_Work request_
Take the lines of the data below from the very first through the line containing "You are a computer-use agent. Screen" and output them exactly, pictures excluded.

_Saved entries_
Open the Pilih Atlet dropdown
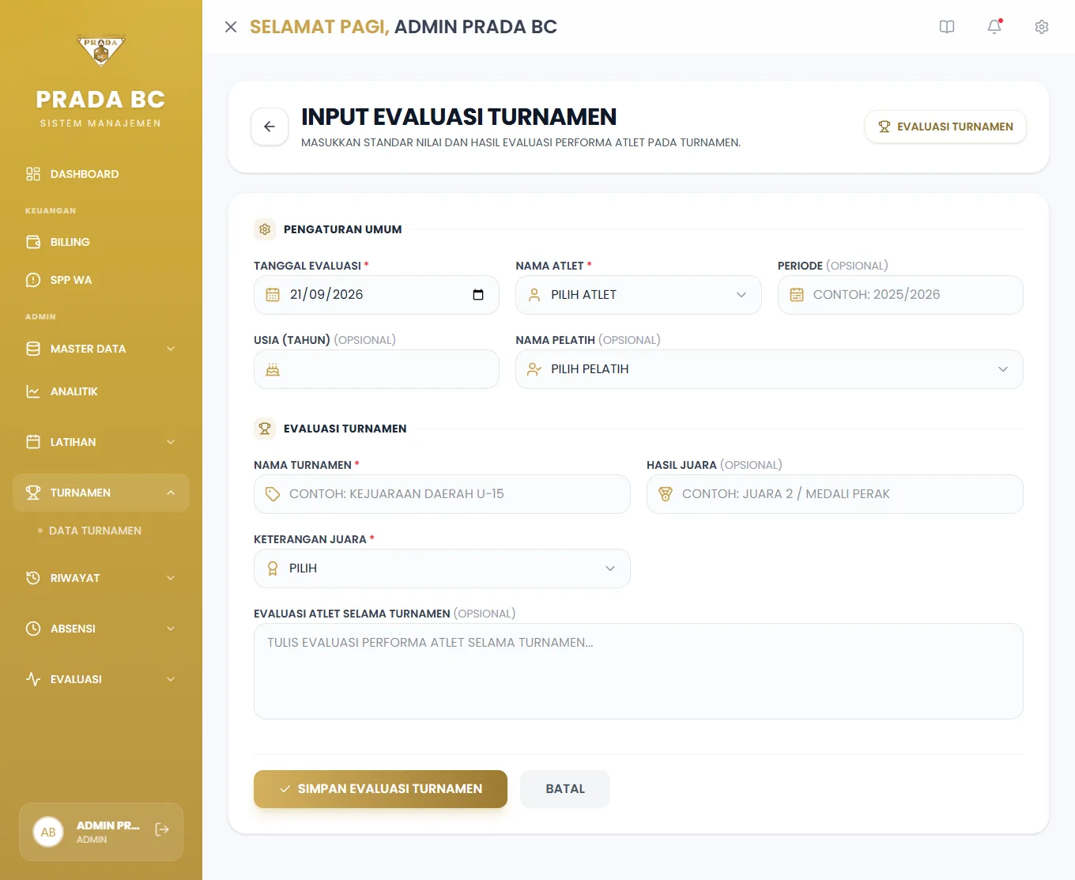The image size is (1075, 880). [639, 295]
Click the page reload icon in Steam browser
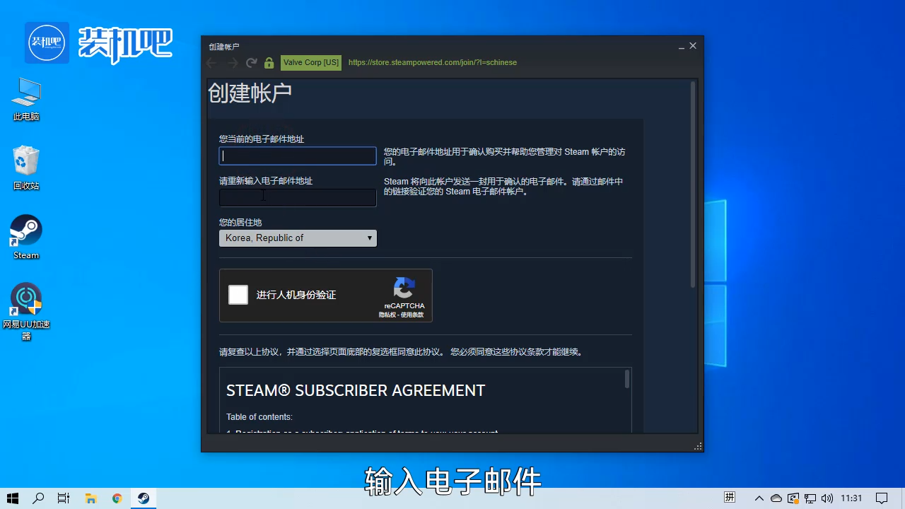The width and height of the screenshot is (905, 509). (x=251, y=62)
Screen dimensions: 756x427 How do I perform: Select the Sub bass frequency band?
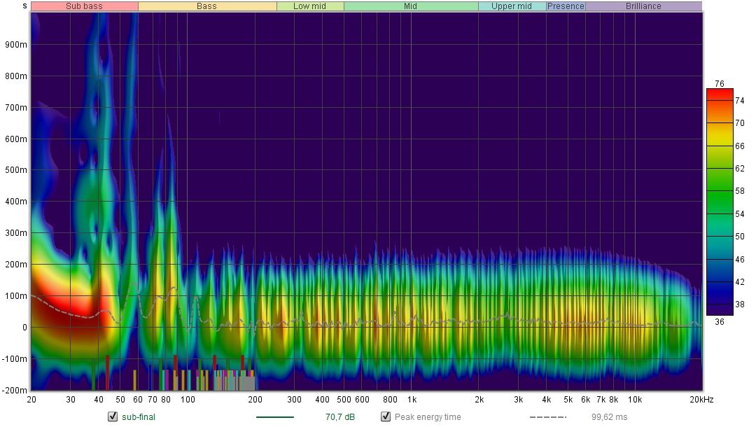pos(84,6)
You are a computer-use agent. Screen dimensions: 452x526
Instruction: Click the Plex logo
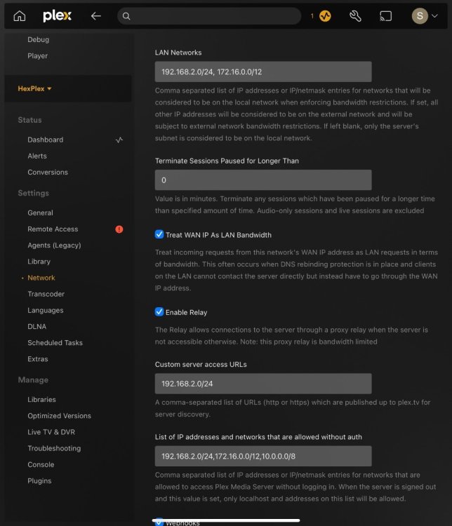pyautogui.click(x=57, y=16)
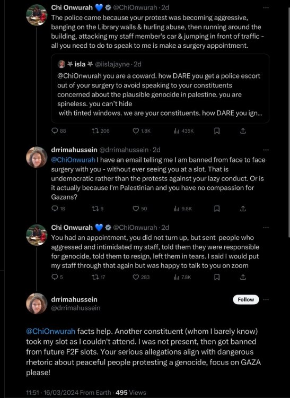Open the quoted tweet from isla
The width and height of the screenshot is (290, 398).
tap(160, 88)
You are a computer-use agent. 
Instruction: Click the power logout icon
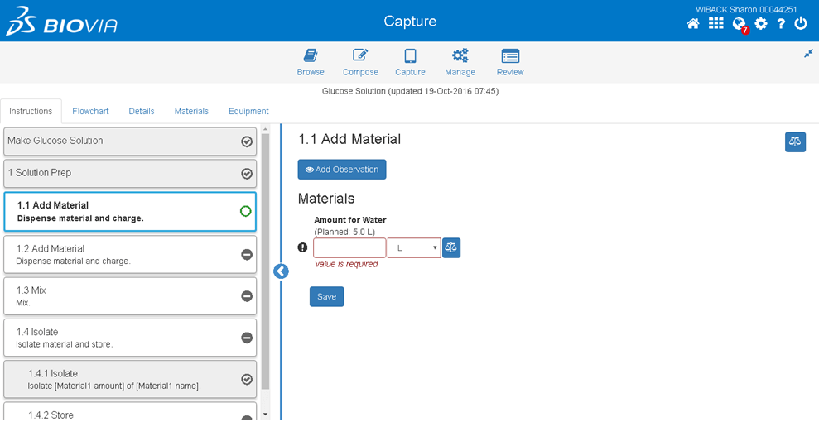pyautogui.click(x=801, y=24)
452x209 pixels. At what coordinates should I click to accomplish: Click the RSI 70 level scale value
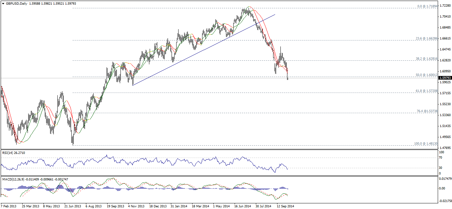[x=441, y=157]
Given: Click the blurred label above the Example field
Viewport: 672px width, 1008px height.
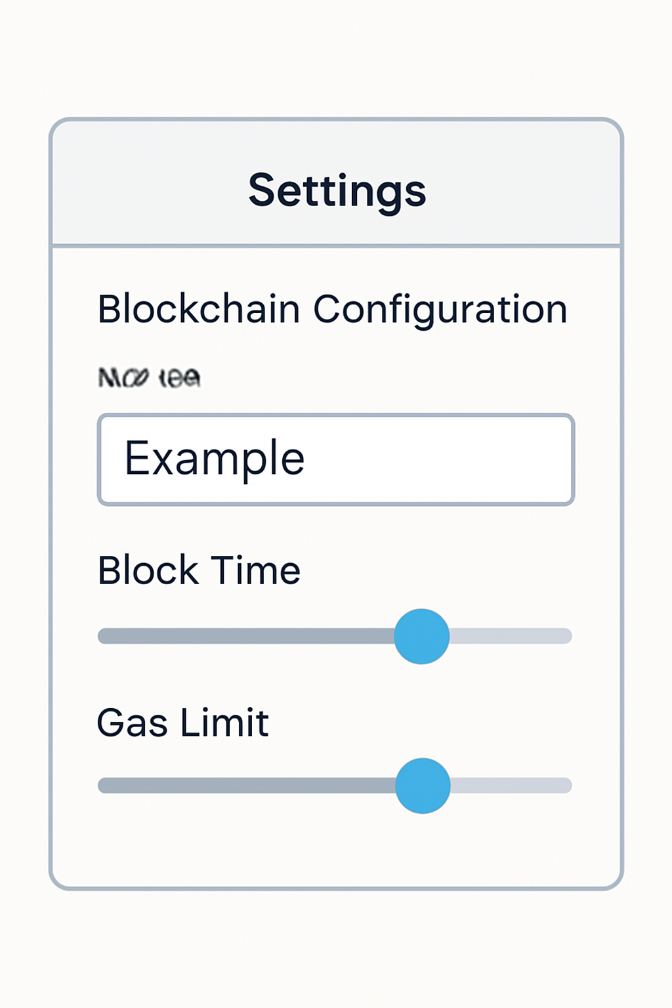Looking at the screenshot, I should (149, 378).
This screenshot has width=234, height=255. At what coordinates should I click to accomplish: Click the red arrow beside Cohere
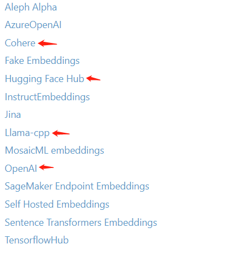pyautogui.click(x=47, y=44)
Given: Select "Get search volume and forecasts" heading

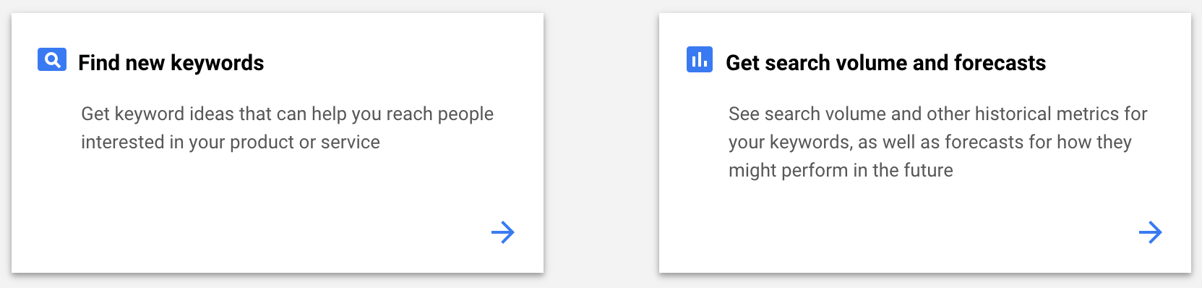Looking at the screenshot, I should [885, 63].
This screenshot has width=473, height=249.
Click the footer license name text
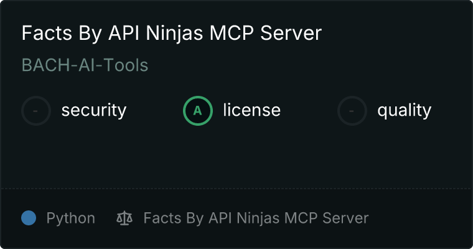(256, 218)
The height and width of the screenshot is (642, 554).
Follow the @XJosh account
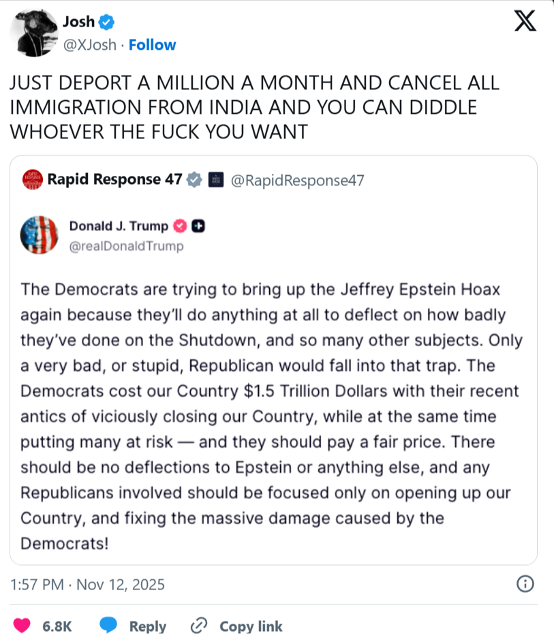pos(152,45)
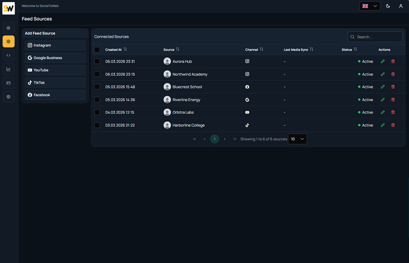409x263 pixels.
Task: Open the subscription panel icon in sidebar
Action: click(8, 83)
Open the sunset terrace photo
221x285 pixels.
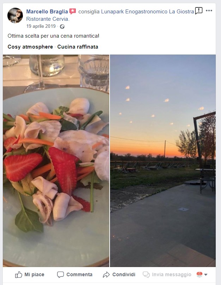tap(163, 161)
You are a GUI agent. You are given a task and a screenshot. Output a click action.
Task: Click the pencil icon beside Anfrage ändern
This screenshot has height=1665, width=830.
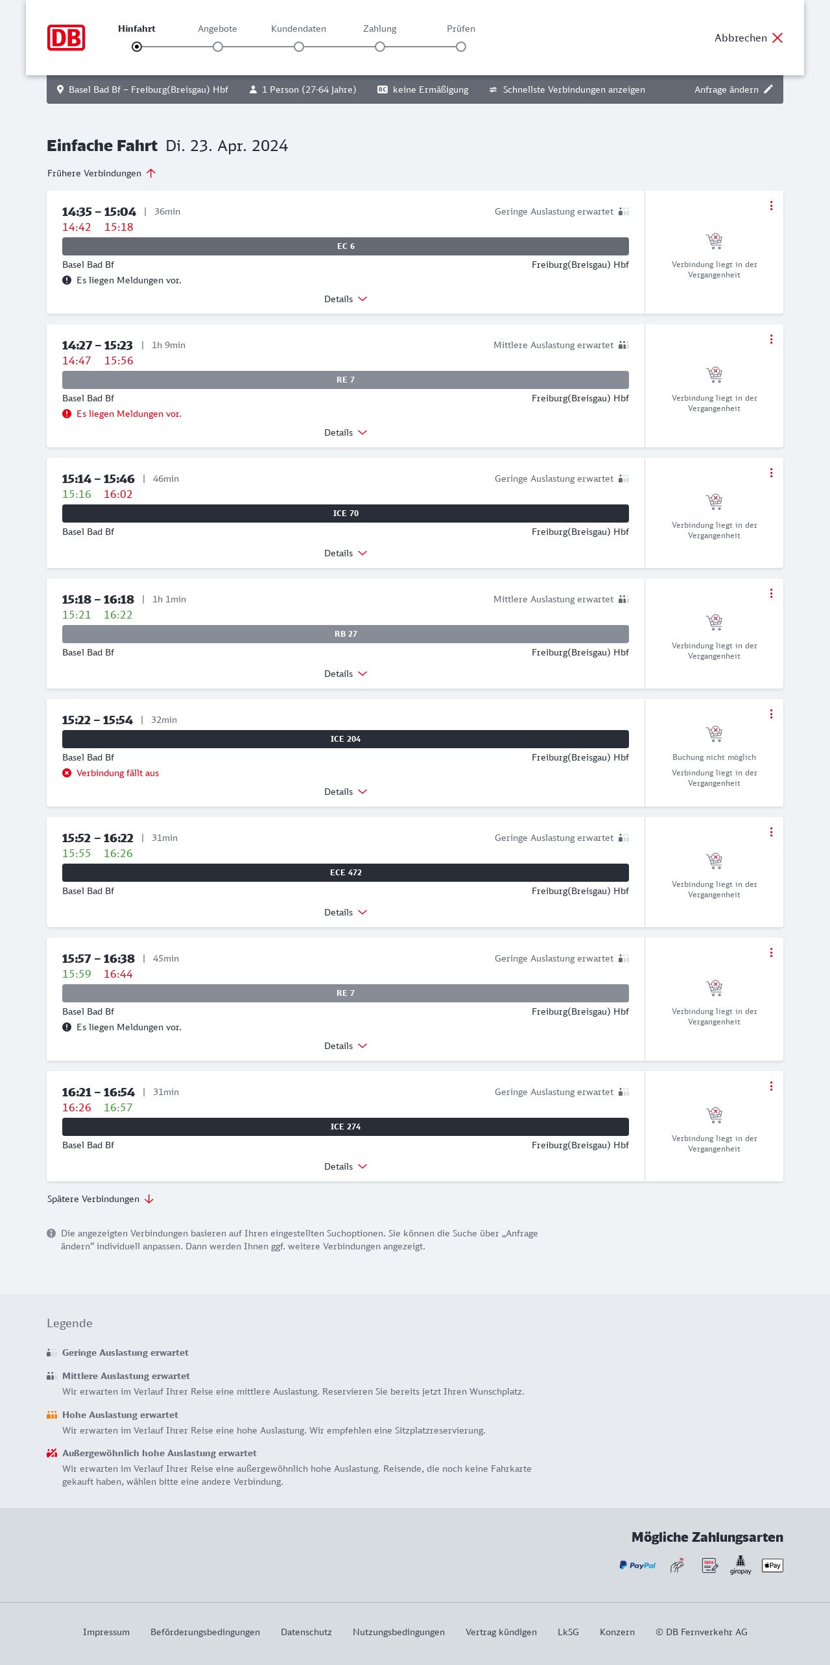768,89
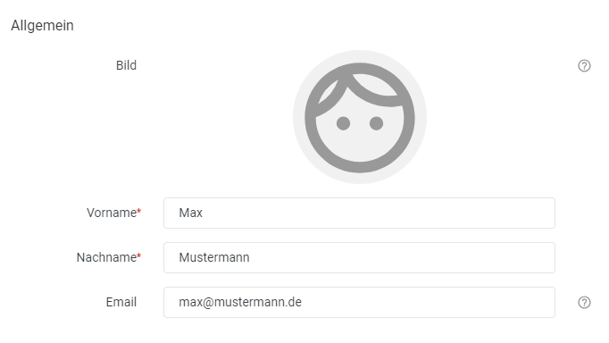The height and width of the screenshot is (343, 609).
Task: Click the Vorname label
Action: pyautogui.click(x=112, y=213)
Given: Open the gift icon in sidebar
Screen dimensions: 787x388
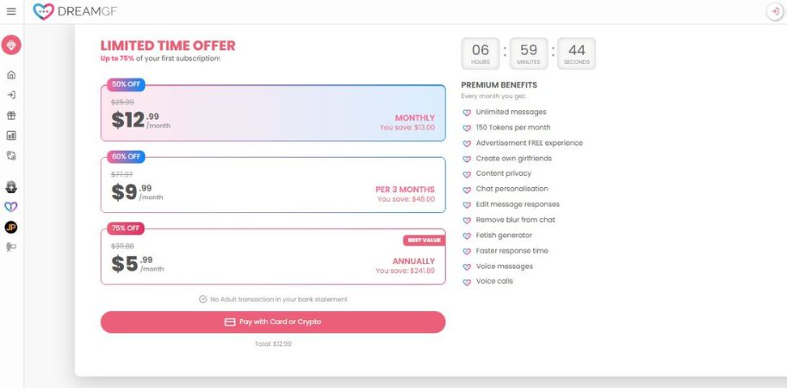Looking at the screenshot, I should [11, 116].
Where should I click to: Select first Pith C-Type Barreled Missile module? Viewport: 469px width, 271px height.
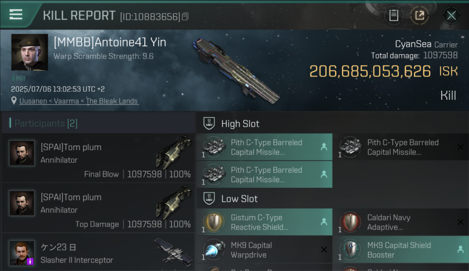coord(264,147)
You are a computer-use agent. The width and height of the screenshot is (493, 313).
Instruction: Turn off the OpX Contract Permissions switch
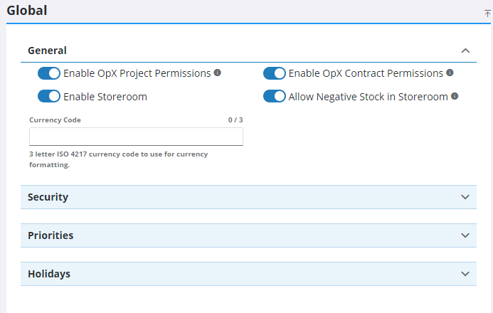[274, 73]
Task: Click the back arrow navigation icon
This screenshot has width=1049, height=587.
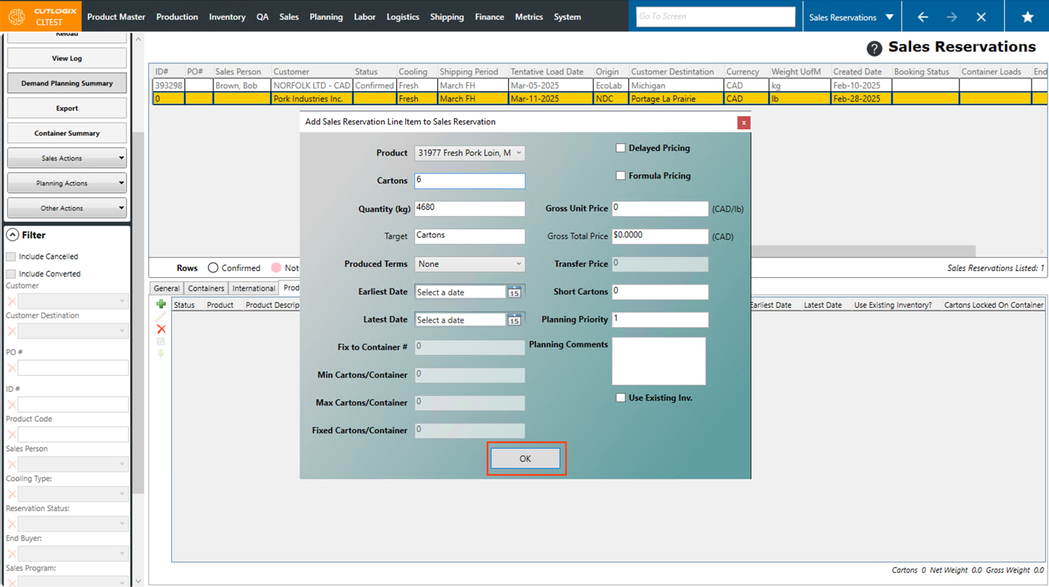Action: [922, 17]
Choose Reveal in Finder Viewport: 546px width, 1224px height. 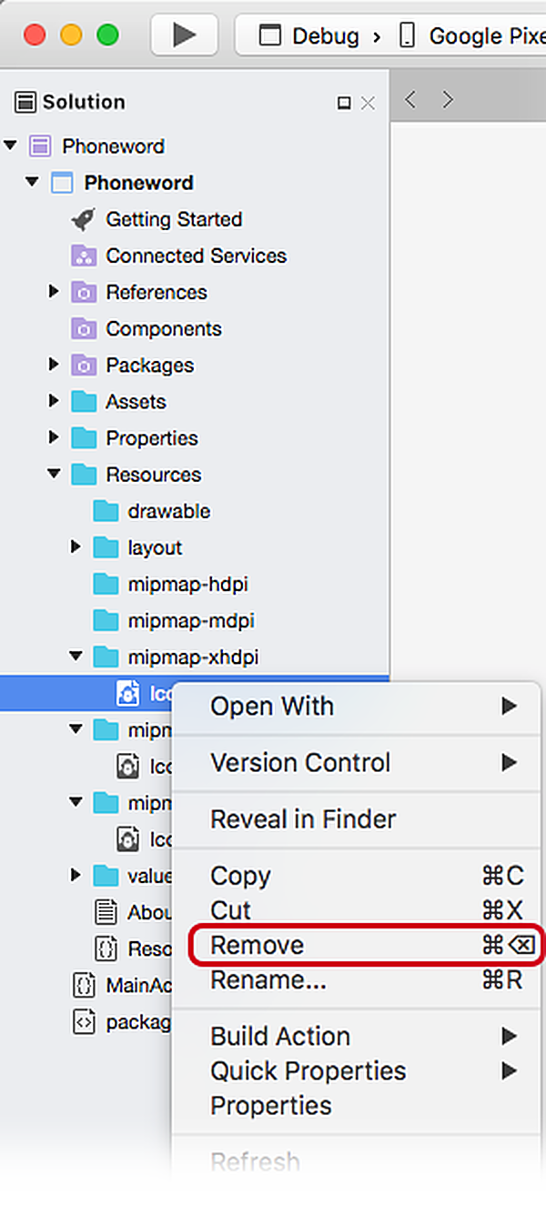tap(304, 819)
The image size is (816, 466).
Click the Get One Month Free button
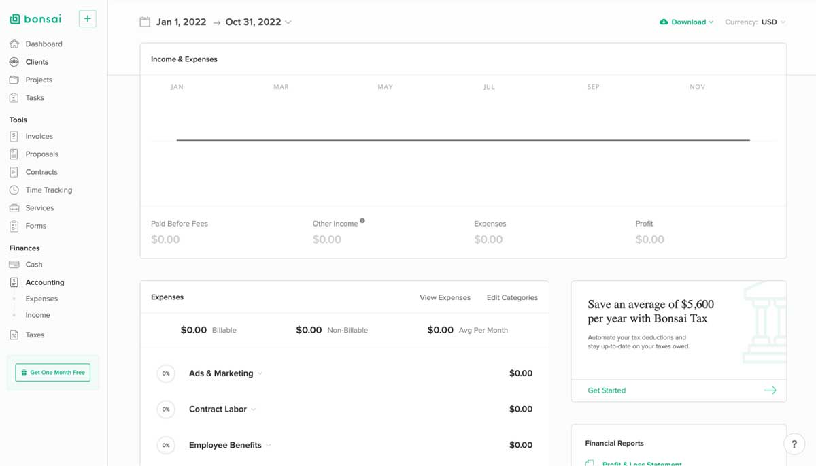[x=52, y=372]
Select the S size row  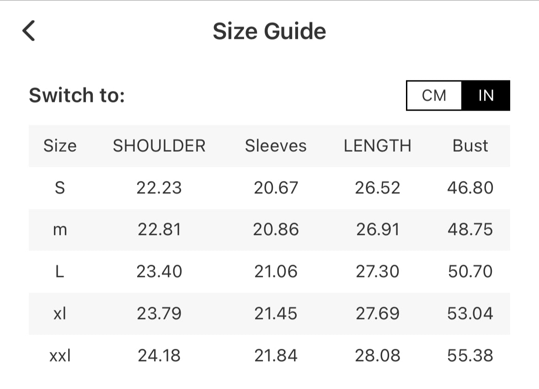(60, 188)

_Response box_
Open the Pilih Atlet dropdown
The image size is (1075, 880). [639, 295]
Click the page reload icon in Steam browser
The width and height of the screenshot is (905, 509). (x=251, y=62)
Screen dimensions: 756x427 How do I perform: Select the Sub bass frequency band?
pos(84,6)
You are a computer-use agent. Screen dimensions: 452x526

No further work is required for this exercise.